Den Film habe ich vor einer halben Ewigkeit mal in einer TV-Ausstrahlung gesehen, wobei ich nicht mehr mit Sicherheit zu sagen vermag, ob es sich dabei wirklich um die 154-minütige oder eine kürzere Version gehandelt hat. Allzu positive Erinnerungen sind bei mir jedenfalls nicht haften geblieben. Letztlich soll den Partisanen ein Denkmal gesetzt werden. Entsprechend ist Pathos deutlich spürbar, das am Tito- und die Kommunisten verherrlichenden Mythos arbeitet, auch wenn Besagtes freilich nicht mehr derart dick aufgetragen wird wie in Produktionen der 1950er oder gar den Propagandafilmen der 1940er. In diesem Punkt, wie auch in so manch verwendeten Klischees, ist Battle of Neretva klar ein Kind seiner Zeit. Vergleichbares findet sich z. B. in sehr ähnlicher Form auch in dem fünfteiligen sowjetischen Epos über den „Großen Vaterländischen Krieg“, Befreiung (1967-71).

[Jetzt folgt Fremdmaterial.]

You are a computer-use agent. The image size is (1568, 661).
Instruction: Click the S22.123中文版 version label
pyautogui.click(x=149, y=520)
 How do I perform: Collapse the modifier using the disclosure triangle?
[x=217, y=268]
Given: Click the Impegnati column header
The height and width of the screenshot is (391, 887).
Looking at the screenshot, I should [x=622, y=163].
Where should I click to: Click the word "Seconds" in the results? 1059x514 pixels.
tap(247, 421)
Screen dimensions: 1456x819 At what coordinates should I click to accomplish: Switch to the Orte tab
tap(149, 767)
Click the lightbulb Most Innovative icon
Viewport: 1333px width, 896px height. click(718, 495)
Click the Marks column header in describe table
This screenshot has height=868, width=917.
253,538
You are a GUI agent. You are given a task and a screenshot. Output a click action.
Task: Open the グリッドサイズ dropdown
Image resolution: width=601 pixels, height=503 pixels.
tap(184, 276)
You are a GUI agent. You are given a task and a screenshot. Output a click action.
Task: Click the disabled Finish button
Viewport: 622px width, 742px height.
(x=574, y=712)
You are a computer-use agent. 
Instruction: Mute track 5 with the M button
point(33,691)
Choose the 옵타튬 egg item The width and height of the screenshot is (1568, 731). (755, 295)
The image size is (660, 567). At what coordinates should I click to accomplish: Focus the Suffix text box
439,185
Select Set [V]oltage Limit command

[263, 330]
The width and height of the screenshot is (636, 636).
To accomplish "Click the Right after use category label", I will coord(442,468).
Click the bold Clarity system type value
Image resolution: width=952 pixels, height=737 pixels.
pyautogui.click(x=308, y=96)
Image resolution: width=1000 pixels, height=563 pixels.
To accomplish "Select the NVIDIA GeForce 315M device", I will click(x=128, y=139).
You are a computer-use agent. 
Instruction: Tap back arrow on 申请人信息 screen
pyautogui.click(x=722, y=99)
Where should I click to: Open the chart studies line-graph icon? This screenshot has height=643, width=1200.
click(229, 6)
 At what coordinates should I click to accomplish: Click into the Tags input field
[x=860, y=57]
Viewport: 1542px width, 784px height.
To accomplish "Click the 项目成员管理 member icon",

Aber auch das, was neben der dezent geklitterten Geschichtsbetrachtung zu sehen ist, hinterließ keinen besonders packenden Eindruck. Die Gefechtsszenen sind mir eher als banales, relativ unbeholfen choreografiertes Baller-Spektakel, angereichert mit übertriebener Pyrotechnik, in Erinnerung geblieben, denn als seriös in Szene gesetzte Kriegsaktionen. Die arg zusammengeklaubte, wenig Wert auf historische Authentizität legende Ausstattung gibt dem Ganzen dann den Rest. Alles in allem ist Neretva ein eher blasses Kriegsepos, das jedoch ähnlich wie im Falle des mindestens vergleichbar flauen The Devil’s Brigade • Die Teufelsbrigade (1967, Musik: Alex North) über eine sehr beachtliche Musik verfügt.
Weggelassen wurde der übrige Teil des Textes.